Logo Questions Linux Laravel Mysql Ubuntu Git Menu
 

How can I parse a Wikipedia XML dump with Python?

I have:

import xml.etree.ElementTree as ET


def strip_tag_name(t):
    t = elem.tag
    idx = k = t.rfind("}")
    if idx != -1:
        t = t[idx + 1:]
    return t


events = ("start", "end")

title = None
for event, elem in ET.iterparse('data/enwiki-20190620-pages-articles-multistream.xml', events=events):
    tname = strip_tag_name(elem.tag)

    if event == 'end':
        if tname == 'title':
            title = elem.text
        elif tname == 'page':
            print(title, elem.text)

This seems to give the title just fine, but the page text always seems blank.
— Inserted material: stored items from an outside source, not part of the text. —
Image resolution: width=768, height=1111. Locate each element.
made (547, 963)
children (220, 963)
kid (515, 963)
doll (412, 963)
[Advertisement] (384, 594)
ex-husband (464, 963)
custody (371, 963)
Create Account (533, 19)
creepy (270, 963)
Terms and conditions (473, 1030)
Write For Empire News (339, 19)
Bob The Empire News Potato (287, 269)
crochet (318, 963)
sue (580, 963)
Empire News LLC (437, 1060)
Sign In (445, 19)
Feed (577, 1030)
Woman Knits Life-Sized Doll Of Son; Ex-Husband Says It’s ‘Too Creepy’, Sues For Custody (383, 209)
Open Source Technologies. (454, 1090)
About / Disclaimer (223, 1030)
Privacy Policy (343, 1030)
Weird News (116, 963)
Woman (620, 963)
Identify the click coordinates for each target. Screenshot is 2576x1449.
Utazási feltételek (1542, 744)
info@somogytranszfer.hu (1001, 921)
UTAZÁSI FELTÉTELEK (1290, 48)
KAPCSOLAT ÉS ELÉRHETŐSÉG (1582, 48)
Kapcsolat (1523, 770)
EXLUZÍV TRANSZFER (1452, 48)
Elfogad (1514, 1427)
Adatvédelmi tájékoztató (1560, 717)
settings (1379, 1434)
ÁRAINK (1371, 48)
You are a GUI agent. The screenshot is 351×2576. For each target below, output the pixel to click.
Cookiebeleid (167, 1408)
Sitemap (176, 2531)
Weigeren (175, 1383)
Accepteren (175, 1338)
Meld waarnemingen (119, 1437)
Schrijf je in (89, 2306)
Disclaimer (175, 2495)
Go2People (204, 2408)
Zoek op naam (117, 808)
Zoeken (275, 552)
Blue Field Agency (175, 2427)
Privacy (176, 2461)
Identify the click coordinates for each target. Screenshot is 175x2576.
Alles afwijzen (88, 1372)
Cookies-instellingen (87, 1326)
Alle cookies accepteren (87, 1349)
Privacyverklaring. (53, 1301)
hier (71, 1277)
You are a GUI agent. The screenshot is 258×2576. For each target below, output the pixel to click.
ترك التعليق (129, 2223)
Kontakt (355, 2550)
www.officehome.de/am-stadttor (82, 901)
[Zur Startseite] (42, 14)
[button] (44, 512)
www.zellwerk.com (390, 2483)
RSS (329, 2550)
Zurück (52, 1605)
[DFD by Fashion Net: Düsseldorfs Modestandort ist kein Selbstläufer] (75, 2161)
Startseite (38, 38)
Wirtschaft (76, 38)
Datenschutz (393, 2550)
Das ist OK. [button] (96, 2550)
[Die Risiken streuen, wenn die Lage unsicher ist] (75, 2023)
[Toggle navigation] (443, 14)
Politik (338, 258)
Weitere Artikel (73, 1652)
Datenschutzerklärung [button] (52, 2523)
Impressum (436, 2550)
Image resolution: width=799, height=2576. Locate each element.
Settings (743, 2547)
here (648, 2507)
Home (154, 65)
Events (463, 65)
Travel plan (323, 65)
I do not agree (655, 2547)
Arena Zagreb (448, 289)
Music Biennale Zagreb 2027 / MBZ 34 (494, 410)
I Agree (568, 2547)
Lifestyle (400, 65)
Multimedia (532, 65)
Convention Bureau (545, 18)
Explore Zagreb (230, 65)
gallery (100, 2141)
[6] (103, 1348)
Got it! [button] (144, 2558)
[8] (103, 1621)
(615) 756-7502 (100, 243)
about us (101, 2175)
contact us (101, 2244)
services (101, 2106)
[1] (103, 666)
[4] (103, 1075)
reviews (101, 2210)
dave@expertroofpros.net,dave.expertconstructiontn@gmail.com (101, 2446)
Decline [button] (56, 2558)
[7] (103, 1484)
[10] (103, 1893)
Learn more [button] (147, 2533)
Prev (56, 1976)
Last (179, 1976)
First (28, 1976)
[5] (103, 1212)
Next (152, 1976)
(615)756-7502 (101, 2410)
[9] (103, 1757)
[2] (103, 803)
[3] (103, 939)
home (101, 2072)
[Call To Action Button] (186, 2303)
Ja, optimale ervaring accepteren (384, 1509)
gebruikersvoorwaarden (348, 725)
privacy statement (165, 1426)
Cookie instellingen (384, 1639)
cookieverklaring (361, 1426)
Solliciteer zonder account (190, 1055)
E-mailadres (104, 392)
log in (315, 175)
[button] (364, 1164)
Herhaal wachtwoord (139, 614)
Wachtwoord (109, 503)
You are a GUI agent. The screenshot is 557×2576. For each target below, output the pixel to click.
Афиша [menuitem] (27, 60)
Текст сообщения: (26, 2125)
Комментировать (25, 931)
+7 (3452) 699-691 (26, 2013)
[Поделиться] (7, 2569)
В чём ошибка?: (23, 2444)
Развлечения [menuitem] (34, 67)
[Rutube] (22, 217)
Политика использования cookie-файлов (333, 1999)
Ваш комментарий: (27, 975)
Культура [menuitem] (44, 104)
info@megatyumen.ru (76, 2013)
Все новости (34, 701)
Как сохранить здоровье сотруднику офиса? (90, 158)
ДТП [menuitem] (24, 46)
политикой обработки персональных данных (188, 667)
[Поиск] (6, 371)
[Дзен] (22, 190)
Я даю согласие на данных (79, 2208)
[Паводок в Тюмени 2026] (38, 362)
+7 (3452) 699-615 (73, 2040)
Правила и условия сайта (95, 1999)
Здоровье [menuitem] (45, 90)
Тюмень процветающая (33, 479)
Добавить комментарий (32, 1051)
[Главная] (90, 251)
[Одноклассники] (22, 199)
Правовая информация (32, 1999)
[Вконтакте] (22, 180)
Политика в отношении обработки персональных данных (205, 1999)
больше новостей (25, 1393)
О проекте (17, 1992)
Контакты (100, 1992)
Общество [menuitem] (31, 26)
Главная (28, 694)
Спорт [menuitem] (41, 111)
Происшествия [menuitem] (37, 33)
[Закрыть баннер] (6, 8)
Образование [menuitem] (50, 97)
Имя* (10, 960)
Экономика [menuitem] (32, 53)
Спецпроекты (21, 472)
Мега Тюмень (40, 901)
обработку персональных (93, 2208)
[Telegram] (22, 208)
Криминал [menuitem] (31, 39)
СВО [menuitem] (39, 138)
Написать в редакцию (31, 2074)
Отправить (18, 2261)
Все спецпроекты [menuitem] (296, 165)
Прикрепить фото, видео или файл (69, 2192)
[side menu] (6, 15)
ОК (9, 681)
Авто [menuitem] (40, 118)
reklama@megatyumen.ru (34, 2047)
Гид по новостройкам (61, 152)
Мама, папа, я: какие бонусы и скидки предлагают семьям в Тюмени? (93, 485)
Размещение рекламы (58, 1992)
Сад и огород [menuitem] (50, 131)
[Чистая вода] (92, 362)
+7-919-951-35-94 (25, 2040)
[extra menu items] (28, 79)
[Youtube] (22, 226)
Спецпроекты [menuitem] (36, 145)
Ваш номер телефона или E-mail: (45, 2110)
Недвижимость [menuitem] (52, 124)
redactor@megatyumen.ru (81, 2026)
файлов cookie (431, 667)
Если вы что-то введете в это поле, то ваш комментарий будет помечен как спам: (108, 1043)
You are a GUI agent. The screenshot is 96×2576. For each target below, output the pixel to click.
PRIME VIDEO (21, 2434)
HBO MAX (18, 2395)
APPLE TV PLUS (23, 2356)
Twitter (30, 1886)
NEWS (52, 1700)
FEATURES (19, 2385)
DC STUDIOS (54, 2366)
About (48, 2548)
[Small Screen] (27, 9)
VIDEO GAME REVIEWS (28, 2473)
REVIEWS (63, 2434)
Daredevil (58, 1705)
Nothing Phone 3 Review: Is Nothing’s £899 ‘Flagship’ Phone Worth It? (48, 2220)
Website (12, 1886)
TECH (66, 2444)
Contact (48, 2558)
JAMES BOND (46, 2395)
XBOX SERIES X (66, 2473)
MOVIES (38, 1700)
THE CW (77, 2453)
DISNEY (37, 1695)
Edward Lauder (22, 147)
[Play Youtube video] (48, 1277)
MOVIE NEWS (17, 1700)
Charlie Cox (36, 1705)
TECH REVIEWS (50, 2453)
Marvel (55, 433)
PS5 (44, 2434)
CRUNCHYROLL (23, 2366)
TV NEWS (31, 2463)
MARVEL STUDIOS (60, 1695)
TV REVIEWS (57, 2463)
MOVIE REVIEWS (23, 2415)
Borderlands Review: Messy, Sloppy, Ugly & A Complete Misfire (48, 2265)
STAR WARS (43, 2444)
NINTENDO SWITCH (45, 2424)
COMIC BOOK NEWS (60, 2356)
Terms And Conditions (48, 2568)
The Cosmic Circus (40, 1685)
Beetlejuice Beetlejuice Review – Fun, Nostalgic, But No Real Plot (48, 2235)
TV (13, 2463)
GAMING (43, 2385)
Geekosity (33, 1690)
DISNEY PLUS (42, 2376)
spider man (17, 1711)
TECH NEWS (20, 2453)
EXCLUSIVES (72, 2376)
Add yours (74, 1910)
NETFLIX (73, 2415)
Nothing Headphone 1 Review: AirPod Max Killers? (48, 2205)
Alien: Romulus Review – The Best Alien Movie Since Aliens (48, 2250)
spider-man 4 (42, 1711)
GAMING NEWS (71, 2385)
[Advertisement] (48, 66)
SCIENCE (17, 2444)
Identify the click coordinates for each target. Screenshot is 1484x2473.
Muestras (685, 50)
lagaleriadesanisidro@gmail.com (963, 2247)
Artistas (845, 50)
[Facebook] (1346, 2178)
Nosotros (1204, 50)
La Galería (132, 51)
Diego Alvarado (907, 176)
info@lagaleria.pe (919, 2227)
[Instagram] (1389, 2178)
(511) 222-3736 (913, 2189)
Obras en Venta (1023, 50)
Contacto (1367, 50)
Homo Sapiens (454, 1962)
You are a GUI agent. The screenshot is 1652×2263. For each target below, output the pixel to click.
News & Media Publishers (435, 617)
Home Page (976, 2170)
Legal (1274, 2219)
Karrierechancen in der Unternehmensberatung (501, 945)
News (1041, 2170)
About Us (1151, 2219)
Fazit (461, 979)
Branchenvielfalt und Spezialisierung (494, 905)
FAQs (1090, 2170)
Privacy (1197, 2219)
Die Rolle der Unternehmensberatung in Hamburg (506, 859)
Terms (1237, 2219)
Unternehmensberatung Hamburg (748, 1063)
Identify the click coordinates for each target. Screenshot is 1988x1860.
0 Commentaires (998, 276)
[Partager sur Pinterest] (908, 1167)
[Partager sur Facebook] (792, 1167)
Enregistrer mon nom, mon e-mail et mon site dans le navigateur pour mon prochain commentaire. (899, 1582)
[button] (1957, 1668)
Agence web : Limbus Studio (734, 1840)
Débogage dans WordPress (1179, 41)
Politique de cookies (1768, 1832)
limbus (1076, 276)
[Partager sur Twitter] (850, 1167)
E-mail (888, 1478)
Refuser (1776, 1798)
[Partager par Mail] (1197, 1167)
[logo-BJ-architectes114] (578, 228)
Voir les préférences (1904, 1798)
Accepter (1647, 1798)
What am I missing?

I haven't been able to open the file (it's huge), but I think this is an accurate snippet:

<mediawiki xmlns="http://www.mediawiki.org/xml/export-0.10/" xmlns:xsi="http://www.w3.org/2001/XMLSchema-instance" xsi:schemaLocation="http://www.mediawiki.org/xml/export-0.10/ http://www.mediawiki.org/xml/export-0.10.xsd" version="0.10" xml:lang="en">
  <siteinfo>
    <sitename>Wikipedia</sitename>
    <dbname>enwiki</dbname>
    <base>https://en.wikipedia.org/wiki/Main_Page</base>
    <generator>MediaWiki 1.29.0-wmf.12</generator>
    <case>first-letter</case>
    <namespaces>
      ...
    </namespaces>
  </siteinfo>
  <page>
    <title>AccessibleComputing</title>
    <ns>0</ns>
    <id>10</id>
    <redirect title="Computer accessibility" />
    <revision>
      <id>631144794</id>
      <parentid>381202555</parentid>
      <timestamp>2014-10-26T04:50:23Z</timestamp>
      <contributor>
        <username>Paine Ellsworth</username>
        <id>9092818</id>
      </contributor>
      <comment>add [[WP:RCAT|rcat]]s</comment>
      <model>wikitext</model>
      <format>text/x-wiki</format>
      <text xml:space="preserve">#REDIRECT [[Computer accessibility]]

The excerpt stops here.